# Lighted Ironman MKVI



## steve123 (Feb 9, 2009)

Here is my take on the Moebius kit.

I used a Starling Tech light kit. It's a plug n Play that gives a great effect.
It lights the eyes and ARC reactor and a pulsing repulsor in the left hand.

http://www.starling-tech.com/index1.php?id=electronics

















































Steve


----------



## COPP (Mar 25, 2013)

That looks to be very close to the illuminated suit as it appeared in IMII and "The Avengers". I think Moebius made a great choice in casting the ARC reactor and repulsor insert pieces in white rather than clear as the parts themselves appear to do a great job of diffusing your light source. BTW, nice paint job as well! :thumbsup:
Tom


----------



## steve123 (Feb 9, 2009)

Thanks Tom! The seams can give a bit of a hassle but it's worth fixing 'em.

At first I was bugged about the white plastic, but when it was time to fire up the lights I agree with you. it helped alot.

Steve


----------



## Els (Mar 13, 2011)

Wow, you did a great job on your kit. It really looks good with the lights.


----------



## Xenodyssey (Aug 27, 2008)

Excellent work. I like the bluish glowing eyes.


----------



## steve123 (Feb 9, 2009)

Thanks guys! I used tamiya paints all through the build.

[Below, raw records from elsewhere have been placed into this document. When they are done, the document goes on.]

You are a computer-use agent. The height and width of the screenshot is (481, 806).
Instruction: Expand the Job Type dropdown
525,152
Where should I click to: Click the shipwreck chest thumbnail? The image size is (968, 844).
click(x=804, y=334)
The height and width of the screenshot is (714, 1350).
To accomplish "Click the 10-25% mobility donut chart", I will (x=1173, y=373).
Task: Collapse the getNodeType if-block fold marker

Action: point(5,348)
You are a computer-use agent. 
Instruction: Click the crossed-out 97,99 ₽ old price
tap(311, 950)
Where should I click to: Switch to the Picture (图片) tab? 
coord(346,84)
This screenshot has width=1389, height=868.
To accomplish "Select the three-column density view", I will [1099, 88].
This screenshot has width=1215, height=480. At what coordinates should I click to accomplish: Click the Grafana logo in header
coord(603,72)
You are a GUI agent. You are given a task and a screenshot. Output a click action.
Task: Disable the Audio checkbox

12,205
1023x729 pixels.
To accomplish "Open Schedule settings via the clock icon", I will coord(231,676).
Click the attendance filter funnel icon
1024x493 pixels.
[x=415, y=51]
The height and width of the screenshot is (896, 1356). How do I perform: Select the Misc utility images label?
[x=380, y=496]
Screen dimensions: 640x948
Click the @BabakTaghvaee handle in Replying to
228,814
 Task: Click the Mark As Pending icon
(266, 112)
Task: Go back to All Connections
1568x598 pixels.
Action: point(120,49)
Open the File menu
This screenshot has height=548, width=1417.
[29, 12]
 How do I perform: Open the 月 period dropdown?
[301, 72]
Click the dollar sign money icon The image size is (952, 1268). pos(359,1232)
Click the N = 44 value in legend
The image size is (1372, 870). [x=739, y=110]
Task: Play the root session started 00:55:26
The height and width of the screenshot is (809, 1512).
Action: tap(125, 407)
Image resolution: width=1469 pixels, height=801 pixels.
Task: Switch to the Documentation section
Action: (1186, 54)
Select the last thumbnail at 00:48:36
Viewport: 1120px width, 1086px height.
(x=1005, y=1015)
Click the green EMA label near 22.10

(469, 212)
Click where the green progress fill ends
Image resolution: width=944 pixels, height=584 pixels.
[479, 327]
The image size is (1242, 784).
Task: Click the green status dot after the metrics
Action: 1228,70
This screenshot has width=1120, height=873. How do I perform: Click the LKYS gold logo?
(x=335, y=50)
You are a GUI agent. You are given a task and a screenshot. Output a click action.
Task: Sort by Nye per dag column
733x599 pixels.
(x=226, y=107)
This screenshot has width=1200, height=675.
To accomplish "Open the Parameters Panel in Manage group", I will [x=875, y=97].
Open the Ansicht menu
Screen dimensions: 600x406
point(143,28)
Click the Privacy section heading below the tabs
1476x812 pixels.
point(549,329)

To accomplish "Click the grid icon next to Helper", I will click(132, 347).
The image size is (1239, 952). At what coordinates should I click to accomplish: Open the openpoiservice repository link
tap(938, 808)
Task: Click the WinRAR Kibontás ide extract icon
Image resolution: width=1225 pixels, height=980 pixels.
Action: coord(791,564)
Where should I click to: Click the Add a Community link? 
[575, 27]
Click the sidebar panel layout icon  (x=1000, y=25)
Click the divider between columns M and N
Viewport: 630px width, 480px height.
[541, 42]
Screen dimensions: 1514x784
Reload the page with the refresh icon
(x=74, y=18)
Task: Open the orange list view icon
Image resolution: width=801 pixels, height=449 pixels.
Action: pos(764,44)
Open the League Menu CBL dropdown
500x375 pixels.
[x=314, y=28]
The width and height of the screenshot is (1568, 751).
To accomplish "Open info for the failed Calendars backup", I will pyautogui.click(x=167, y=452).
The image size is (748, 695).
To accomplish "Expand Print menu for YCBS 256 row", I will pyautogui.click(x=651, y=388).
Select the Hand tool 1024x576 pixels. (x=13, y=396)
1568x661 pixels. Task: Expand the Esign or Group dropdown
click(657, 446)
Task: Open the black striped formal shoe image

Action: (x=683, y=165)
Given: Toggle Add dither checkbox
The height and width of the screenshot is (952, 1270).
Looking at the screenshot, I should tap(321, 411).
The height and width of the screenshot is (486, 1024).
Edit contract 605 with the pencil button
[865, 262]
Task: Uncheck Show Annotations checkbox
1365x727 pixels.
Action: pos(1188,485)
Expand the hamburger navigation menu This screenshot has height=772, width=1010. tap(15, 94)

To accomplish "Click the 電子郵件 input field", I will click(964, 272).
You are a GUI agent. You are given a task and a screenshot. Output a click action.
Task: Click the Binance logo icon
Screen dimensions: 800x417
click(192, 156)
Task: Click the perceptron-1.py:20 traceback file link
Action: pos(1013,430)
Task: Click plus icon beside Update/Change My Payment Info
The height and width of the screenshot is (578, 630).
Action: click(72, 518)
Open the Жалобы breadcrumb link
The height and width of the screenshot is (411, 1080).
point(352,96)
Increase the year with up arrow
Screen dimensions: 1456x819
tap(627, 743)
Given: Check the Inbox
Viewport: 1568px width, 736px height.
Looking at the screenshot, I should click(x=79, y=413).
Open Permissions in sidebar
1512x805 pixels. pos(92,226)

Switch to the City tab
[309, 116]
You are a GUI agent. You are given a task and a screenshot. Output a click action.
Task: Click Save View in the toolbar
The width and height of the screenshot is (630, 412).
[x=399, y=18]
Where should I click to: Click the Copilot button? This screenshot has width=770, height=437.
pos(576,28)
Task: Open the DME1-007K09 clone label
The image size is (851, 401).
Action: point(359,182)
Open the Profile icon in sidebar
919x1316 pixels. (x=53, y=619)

The eyes are due Stan's great light kit.
This kit will reward you dressing the seams and treating the finished kit like a new tank or aircraft.









Steve


----------



## Fernando Mureb (Nov 12, 2006)

Congrats! Very well done.


----------



## JeffG (May 10, 2004)

Very, very cool!


----------



## kdaracal (Jan 24, 2009)

Oh, wow. Cool x 10.


----------



## Dr. Brad (Oct 5, 1999)

Very, very nice! Well done!


----------



## steve123 (Feb 9, 2009)

Thanks Guys! It's a fun kit.

Steve


----------



## DCH10664 (Jul 16, 2012)

Looks Great ! And the base really adds a little something extra to it ! Have seen this model before, but never the base.


----------



## steve123 (Feb 9, 2009)

Thanks! The base comes with the Moebius kit. I just added paint and scale gravel.

















Steve


----------